Thursday 26 May 2011

The SCI-FI genre - dominated by men!

Turner Contemporary

  Just over one month old, the Turner Contemporary is the newest gallery in the UK. Last weekend i went there, to look at Revealed: Turner Contemporary Opens, the first show.
  The artists displayed all had one thing in common: the influences in their work could all be drawn back to Turner.
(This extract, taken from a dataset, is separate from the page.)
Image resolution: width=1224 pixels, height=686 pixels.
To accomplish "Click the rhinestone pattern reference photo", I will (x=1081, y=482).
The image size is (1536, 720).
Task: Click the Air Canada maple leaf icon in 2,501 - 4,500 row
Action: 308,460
The art as a whole, and the gallery, was brilliant, but three artists stood out for me, Daniel Buren, with Borrowing and Multiplying the Landscape, Work in Situ, Mirrors, Self-adhesive vinyl, Yellow filter, 2011

 This work made great use of what the area already had to offer - a fantastic clean new gallery, and of course a beautiful coastline.

 Next up was what i can only describe as the highlight of my year! Limit of Everything, 2011 by Conrad Shawcross. Constructed from metal, oak, lights and powered by a mechanical system, the work looks at science, geometry and music. This is a kinetic sculpture of a chord in music. I sat in the room for at least 45 minutes! Heres a video i took of it:



Lastly, we have Ellen Harvey's Arcadia, Mixed media, 2011. This piece looked very intimately at Brighton, where the new gallery is located. As well as a projection of the sea including sound, and 6ft letters spelling ARCADIA, a room was built within the room. This is the part i'm going to talk about. The room was not lit from above, or with spotlights, or in any other conventional way. Inside there were lots of (i didnt get the exact number - at least 20) clear persex sheets, backed with black, and etched into them were views of margate, put together to make a 360degree experience. It was quite breathtaking:



I learnt that, although you have a starting point, (and in this case six artists had the same starting points), the outcome can shoot off in an unexpected direction.
As well as attending a perspex engraving workshop, I bought the book - a bit pricey at £20 but i figure it'll be a kind of souvenir. I'm definitely going back to this gallery!



RASHBLOG 26/05: My legs are now painfully prickly, as is EVERYTHING downstairs. There are small red dots on my underarms now - not as many as the ones surrounding my privates.


METALWORK UPDATE!!:   IT FELL THROUGH!! I sent the artist a text message, being really nice,  but i didn't get a reply. I've adapted a screen print from the same idea, and during the holidays i'll be creating the 2 sculptures anyway, using glue and solder for the metal one.

Wednesday 25 May 2011

RazorBurn Blues...(and reds,and tiny black lines)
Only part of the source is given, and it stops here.